Jervis watches from his box as everyone rushes around like butterflies in their brightly colored tights.  Tom Keogh designed the ballet costumes and just went wild with tulle.

Daddy Long Legs Leslie Caron Nightmare Ballet 3

After the performance she races around backstage and tries another door.  This time she emerges at the smoky Hong Kong Club as a dancing prostitute, I guess.  The right shoulder strap of her red sequined dress is permanently off her shoulder, but a flesh colored one holds up her dress.  It’s a nice attempt at looking wanton and disarranged, but the fairly obvious back-up strap undermines the intended sluttishness.

Daddy Long Legs Leslie Caron Nightmare Ballet 4

She sees a white-clad Jervis in the back room of the club, and he watches her dance without moving.  She has a nice time with some sailors and assorted club rats.  Her dress has very high slits up both sides, so it’s basically a sequined loin cloth, though it does give her an expanded range of movement.

Daddy Long Legs Leslie Caron Nightmare Ballet 6

Then it’s off to Rio for Carnivale.  She’s dressed as the sad clown Pierrot and she looks lost.  “Rio” is drawn on the floor in red powder, but then a strong wind comes and blows it away.  It’s a neat effect.

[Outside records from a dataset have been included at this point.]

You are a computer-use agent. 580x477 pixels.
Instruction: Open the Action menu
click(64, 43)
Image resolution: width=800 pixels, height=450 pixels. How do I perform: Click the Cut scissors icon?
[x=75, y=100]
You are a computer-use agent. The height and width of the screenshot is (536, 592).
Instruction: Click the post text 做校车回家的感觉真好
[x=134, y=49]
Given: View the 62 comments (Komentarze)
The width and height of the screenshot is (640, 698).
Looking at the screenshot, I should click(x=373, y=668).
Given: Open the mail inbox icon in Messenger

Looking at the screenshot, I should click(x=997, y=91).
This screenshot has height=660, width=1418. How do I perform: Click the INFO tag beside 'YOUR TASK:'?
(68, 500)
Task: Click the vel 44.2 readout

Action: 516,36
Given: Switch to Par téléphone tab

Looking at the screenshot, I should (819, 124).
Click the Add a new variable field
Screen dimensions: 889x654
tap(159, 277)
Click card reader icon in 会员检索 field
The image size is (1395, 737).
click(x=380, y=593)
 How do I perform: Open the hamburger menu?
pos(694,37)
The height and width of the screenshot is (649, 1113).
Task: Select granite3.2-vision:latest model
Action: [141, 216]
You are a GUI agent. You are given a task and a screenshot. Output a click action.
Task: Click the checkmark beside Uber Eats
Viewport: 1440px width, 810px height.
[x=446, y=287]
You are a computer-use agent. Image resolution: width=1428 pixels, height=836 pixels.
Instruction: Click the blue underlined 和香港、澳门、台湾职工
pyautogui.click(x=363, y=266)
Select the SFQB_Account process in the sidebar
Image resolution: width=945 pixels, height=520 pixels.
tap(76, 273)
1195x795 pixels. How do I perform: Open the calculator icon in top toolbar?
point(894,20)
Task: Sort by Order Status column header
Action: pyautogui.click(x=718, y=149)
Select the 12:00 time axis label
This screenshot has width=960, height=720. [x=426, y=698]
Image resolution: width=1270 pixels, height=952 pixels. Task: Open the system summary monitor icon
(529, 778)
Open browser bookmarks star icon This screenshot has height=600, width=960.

Daddy Long Legs Leslie Caron Nightmare Ballet 7

The floor design references the famous “wave” pattern pavements in Rio by Copacabana Beach. It’s also very similar to the optical illusion floor of the “Coffee Time” dance from Yolanda and The Thief (1945), another Fred Astaire musical in which a young woman in Latin America thinks he’s her “guardian angel.”  Interesting…

Julie sees Jervis and runs to him, but revelers keep them apart.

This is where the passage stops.